#### Source
((

1661 I spent the whole day in thanksgiving, and gratitude
kept flooding my soul. O my God, how good You are, how great is Your mercy!
You visit me with so many graces, me who am a most wretched speck of dust.
Prostrating myself at Your feet, O Lord, I confess with a sincere heart that
I have done nothing to deserve even the least of Your graces. It is in Your
infinite goodness that You give Yourself to me so generously. Therefore, the
greater the graces which my heart receives, the deeper it plunges itself in
humility.
1675 On the following day, Sister Felicia took me there. I
left in great peace and a calm spirit. When we arrived, they told us there
was a private room for Sister Faustina. When we entered the room, we were
surprised that everything had been prepared so beautifully: all was clean and
neat, covered with tablecloths and bedecked with flowers; a pretty Easter
Lamb had been placed on the night table by the Sisters. 248 At once, three Sacred Heart Sisters 249 who work at the sanatorium, my old acquaintances, came
and greeted me warmly. Sister Felicia was surprised at all this. We bid a
warm farewell to each other, and she left. When I was alone, with just the
Lord Jesus and myself, I thanked Him for this great grace.
1682 + May 1, [1938]. This evening, Jesus said to me, My
daughter, do you need anything? I answered, "O my Love, when I have
You I have everything." And the Lord answered, If souls would put
themselves completely in My care, I Myself would undertake the task of
sanctifying them, and I would lavish even greater graces on them. There are
souls who thwart My efforts, but I have not given up on them; as often as
they turn to Me, I hurry to their aid, shielding them with My mercy, and I
give them the first place in My compassionate Heart.
1683 Write for the benefit of religious souls that it
delights Me to come to their hearts in Holy Communion. But if there is anyone
else in such a heart, I cannot bear it and quickly leave that heart, taking
with Me all the gifts and graces I have prepared for the soul. And the soul
does not even notice My going. After some time, inner emptiness and
dissatisfaction will come to her attention. Oh, if only she would turn to Me
then, I would help her to cleanse her heart, and I would fulfill everything
in her soul; but without her knowledge and consent, I cannot be the Master of
her heart.
1687 Today I saw the Crucified Lord Jesus. Precious pearls
and diamonds were pouring forth from the wound in His Heart. I saw how a
multitude of souls was gathering these gifts, but there was one soul who was
closest to His Heart and she, knowing the greatness of these gifts, was
gathering them with liberality, not only for herself, but for others as well.
The Savior said to me, Behold, the treasures of grace that flow down upon
souls, but not all souls know how to take advantage of My generosity.

))

#### Problems and tasks
- 1) List the numbers that open each entry in the diary excerpt.
- 2) Answer from the diary excerpt:
(a) In entry 1675, what had the Sisters placed on the night table?
(b) What date is given at the start of entry 1682?
(c) In entry 1687, what was pouring forth from the wound in His Heart?
- 3) Summarize the diary excerpt in three sentences.

#### Records supplied
((

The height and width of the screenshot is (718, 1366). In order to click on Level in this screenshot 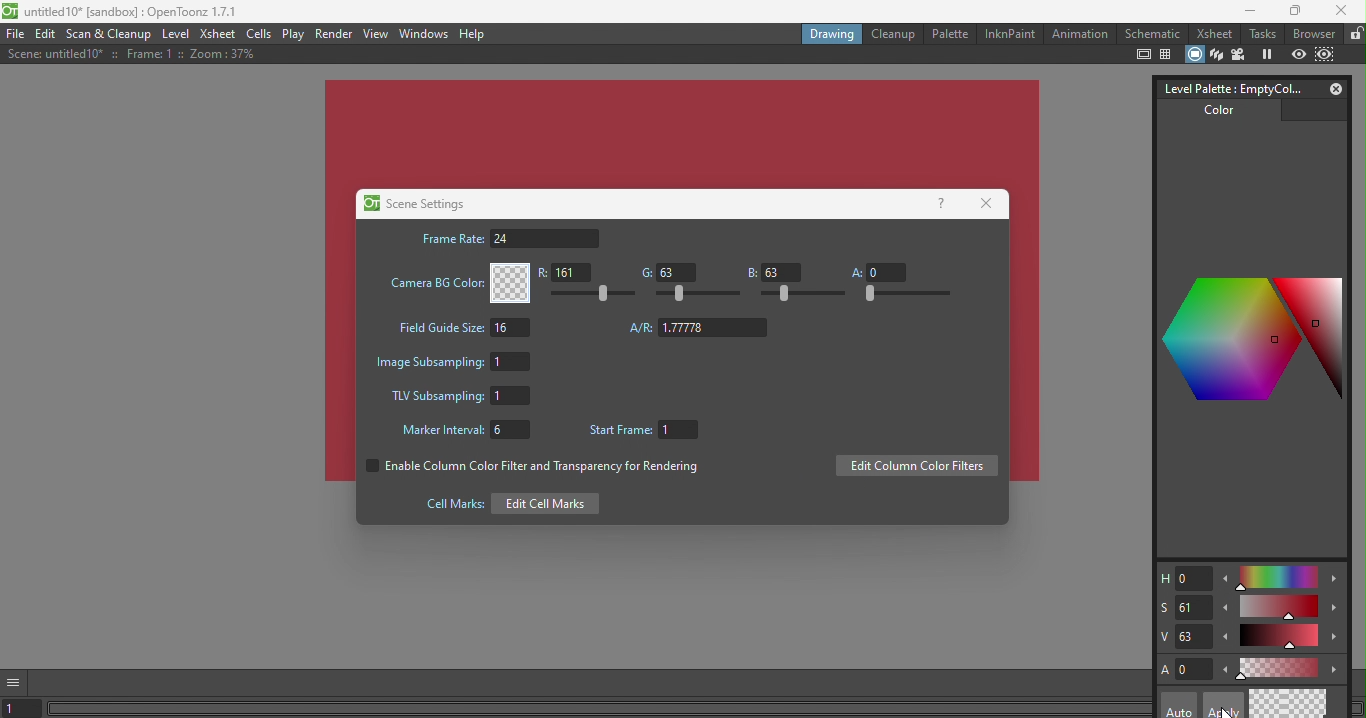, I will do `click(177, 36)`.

))
((

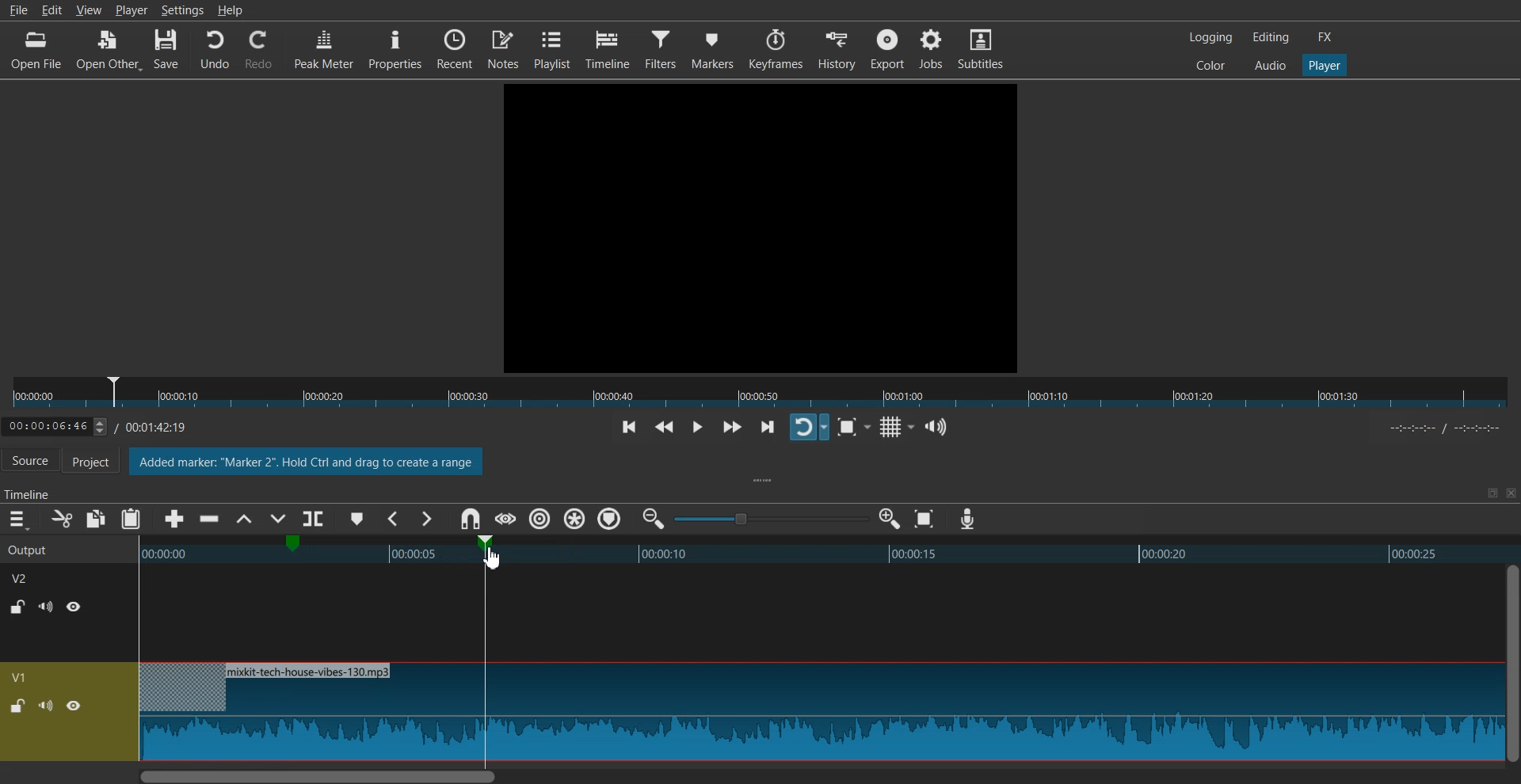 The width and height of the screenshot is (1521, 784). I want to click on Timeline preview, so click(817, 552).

))
((

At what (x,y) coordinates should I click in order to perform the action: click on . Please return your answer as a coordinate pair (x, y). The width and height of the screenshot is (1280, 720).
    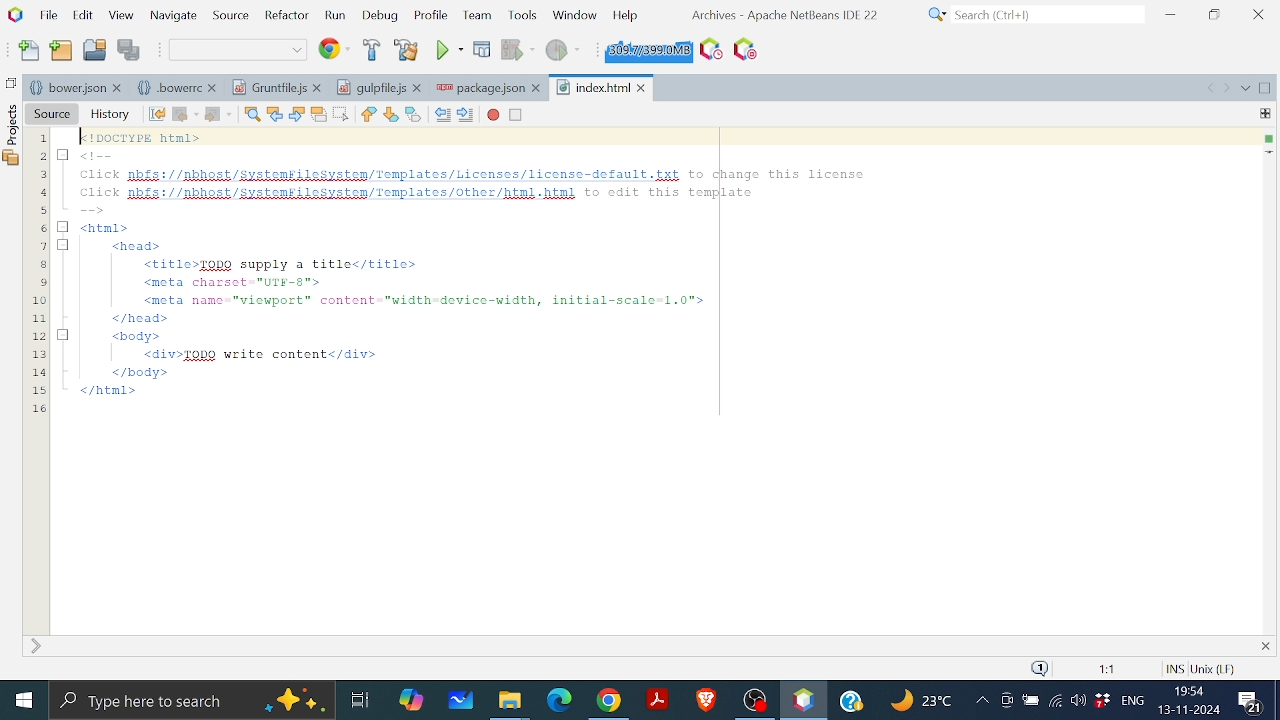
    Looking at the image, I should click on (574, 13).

))

#### Solutions for each task
- 1) 1661, 1675, 1682, 1683, 1687

- 2)
(a) A pretty Easter Lamb.
(b) May 1, 1938.
(c) Precious pearls and diamonds.

- 3) The writer spends a day in thanksgiving, confessing that nothing has been done to deserve God's graces. Sister Felicia brings the writer to a private room that has been beautifully prepared, and three Sacred Heart Sisters give a warm welcome. In later entries, Jesus says he would sanctify souls that put themselves completely in his care, that he leaves a heart in which anyone else dwells, and that not all souls know how to take advantage of his generosity.